Man eats what his forefathers ate, if possible, and what his environment offers. A young child does not form fixed food habits, but is patterned by adults, who eat certain foods and not others. The foods which his father does not like, and which his mother therefore does not serve, do not become familiar to the child and would not be eaten by him. The environment—the physical, psychological and social setting, which relates to the culture of a group—also determines the food patterns.
Historical: Some of our knowledge of what early man ate comes from archaeological studies of cave drawings of food getting and preparation activities. Other evidence of what primitive people ate includes the study of remnants of discarded food found by archaeologists in mounds, pits, bogs, lake beds and tombs. The remnants of human faeces (coproliter) also tell the story of early human food.
From such remains of prehistoric man a picture of the food eaten by him has been reconstituted with some degree of certainty from the study of anthropologists and other scientists.
Primitive men lived as hunters and gatherers. They collected their food from wild animals and plants. They depended upon fruits, nuts, roots and other plant foods, meat from animals and the fish catch from seas, lakes and rivers. They were forced to spend their days and nights in search of food.
They roamed from place to place to correspond to the changing season, the appearance and disappearance of various fruits and leaves, or the migration and movement of game animals. They lived this way till about 10,000 years ago in a few places and 5,000 years ago in most of the world.
Gradually, food gatherers learned to domesticate plants and animals. They were no longer roaming about eating what was available. They settled down, built shelters and raised plants and animals to provide food. Plant domestication began in China about 10,000 B.C. followed by India, the eastern Mediterranean area and Africa. The first crops to be grown were wheat and barley from wild grasses. Simultaneously, livestock were domesticated. Cows were domesticated first and then sheep and goats. Milk was probably the first food to be extracted from animals. In the early stages, food production did not develop beyond an inefficient subsistence level and small farming communities developed around the areas of farming. The development of agricultural skills over the last two centuries and consequent supply of a sufficient amount of food, its preservation and storage, resulted in the emergence of cities and urban civilization.

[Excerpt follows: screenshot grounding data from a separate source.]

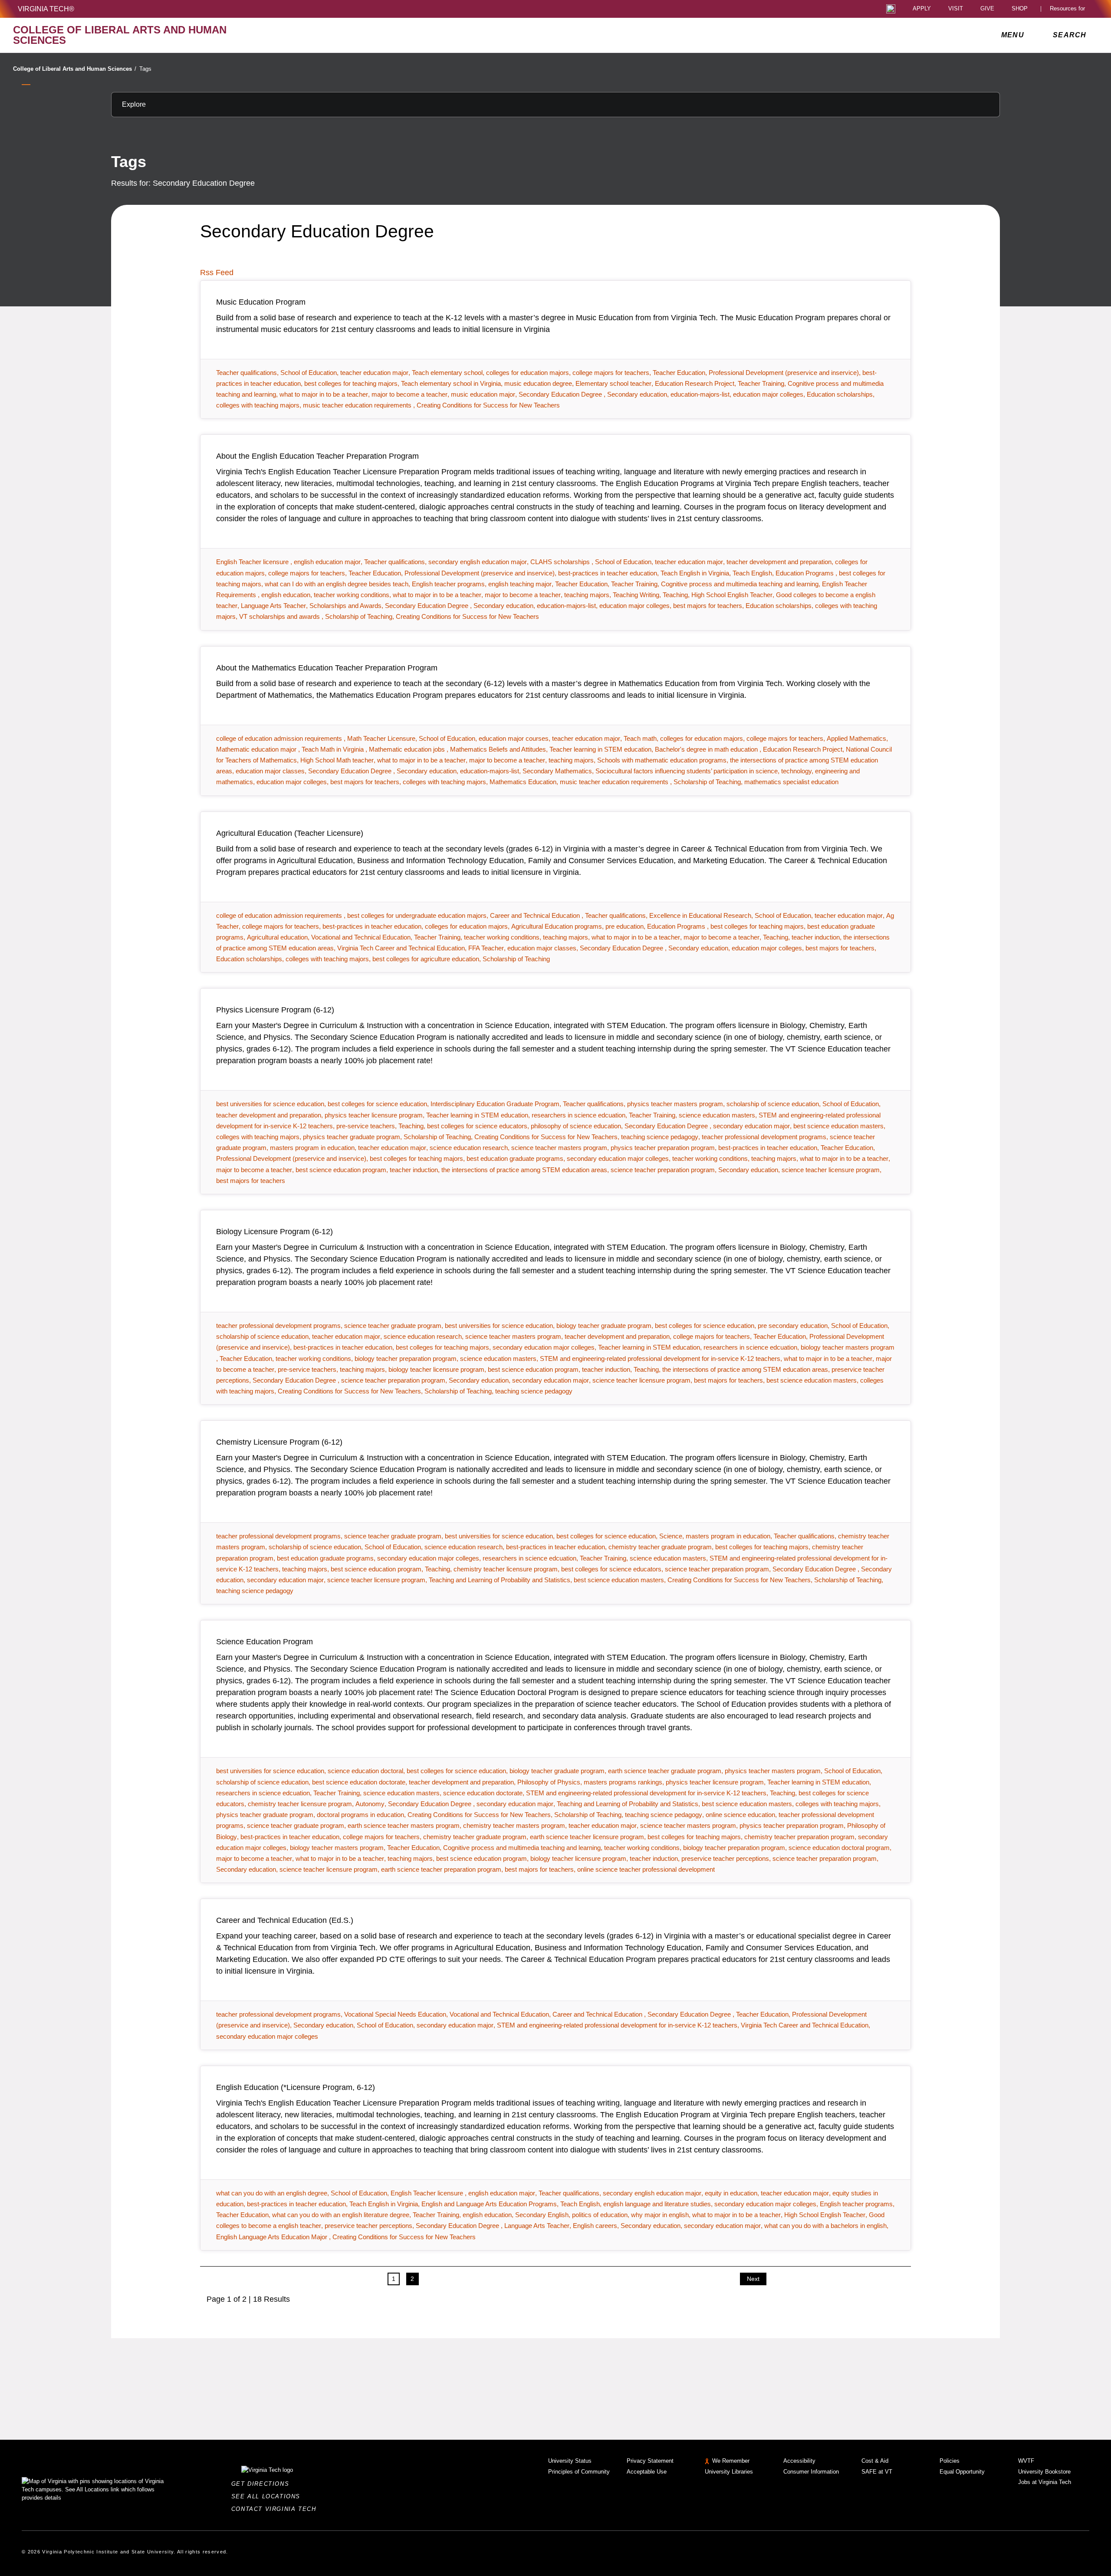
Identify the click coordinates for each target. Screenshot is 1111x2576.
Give (987, 9)
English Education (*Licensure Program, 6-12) (295, 2087)
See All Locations (268, 2496)
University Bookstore (1044, 2471)
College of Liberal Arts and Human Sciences (74, 69)
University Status (570, 2461)
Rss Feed (216, 272)
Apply (922, 9)
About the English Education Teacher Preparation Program (317, 456)
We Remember (730, 2461)
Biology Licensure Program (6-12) (274, 1231)
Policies (950, 2461)
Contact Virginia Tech (276, 2509)
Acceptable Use (647, 2471)
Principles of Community (579, 2471)
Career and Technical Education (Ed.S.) (284, 1920)
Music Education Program (261, 302)
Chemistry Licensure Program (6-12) (279, 1442)
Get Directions (262, 2484)
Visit (955, 9)
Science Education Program (264, 1641)
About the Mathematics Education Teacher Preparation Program (326, 668)
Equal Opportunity (962, 2471)
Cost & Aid (874, 2461)
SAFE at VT (876, 2471)
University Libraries (729, 2471)
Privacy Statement (650, 2461)
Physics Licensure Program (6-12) (275, 1009)
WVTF (1026, 2461)
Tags (145, 69)
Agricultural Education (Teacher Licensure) (289, 833)
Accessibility (799, 2461)
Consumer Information (811, 2471)
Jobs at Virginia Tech (1044, 2482)
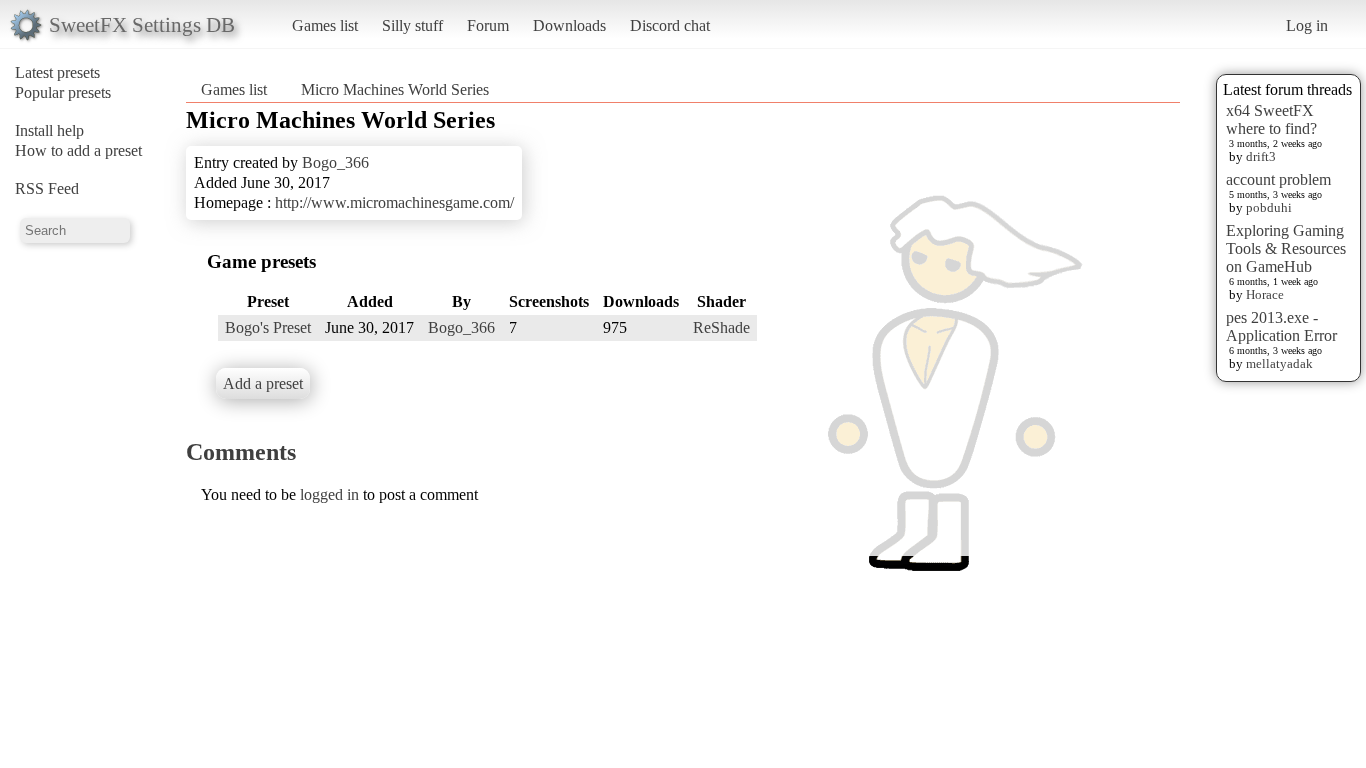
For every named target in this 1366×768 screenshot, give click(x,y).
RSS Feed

One of the first great changes which occurred in man's food pattern must have been when he learnt to use fire to cook. It is not known when he first used fire for this purpose. Man eats most of his food cooked and this is one of the many characteristics which separate him from other animals. The type and amount of fuel available determines the pattern of food of a society. In areas where fuel is scarce, quick cooking foods are prepared. The use of chapatis, thin unleavened bread, and stew-like mixtures has developed in our country and in other parts of Asia and Africa because their preparation requires meagre equipment and little fire.
Many changes took place in food patterns prior to the Middle Ages. As man moved from one place to another, he found new foods growing in his new settlement. Since he usually carried the seeds of foods grown where he lived to his new place of residence, there was a migration of foods. Thus, sugar went from India to other parts of the world. Sweet oranges from China and sour ones from India went to Europe with the early overland traders. The dispersion of foods indigenous to one country into another has always increased the variety of man's diet from ancient times. Today, with the rapid development of the means of communication and transportation, the differences in the diets of different countries are becoming less marked.